Resuming debate on the motion of the Honourable Senator Joyal, P.C., seconded by the Honourable Senator Corbin, for the second reading of Bill S-8, to maintain the principles relating to the role of the Senate as established by the Constitution of Canada.

Hon. Anne C. Cools: Honourable senators, I rise today to speak to second reading of Bill S-8, to maintain the principles relating to the role of the Senate as established by the Constitution of Canada. I support this bill and I support the intention of this bill. I support Bill S-8's proposals to amend several statutes so that the Senate's proper role in Parliament and the Senate's constitutional role are recognized and upheld.

Honourable senators, during debate on Bill S-8 on February 6, 2001, Senator Joyal said, at page 60 of the Debates of the Senate:

A review of the statutes has identified 47 acts passed since 1920 that fail to give the Senate a role and status equal to the one of the House of Commons.
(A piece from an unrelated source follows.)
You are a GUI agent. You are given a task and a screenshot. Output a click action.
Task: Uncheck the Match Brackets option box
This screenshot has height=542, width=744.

Of these 47 acts, 20 of them have been inoperative with respect to the provisions of interest to us as senators. This leaves 27 acts that exclude the Senate and prevent it from carrying out its legitimate responsibilities. More important, since the 35th Parliament — that is, in the last seven years, since 1994 — eight bills have been introduced with that kind of clause excluding the Senate. Five were amended in the Senate and the House of Commons, and one was the object of a commitment by the government that the corrective amendment would occur in due course. The proposed bank act died with the end of 36th Parliament and Bill C-20 was adopted without amendment. Bill S-8 aims to amend the 27 acts still in effect that suggest a difference in status between the two Houses of Parliament..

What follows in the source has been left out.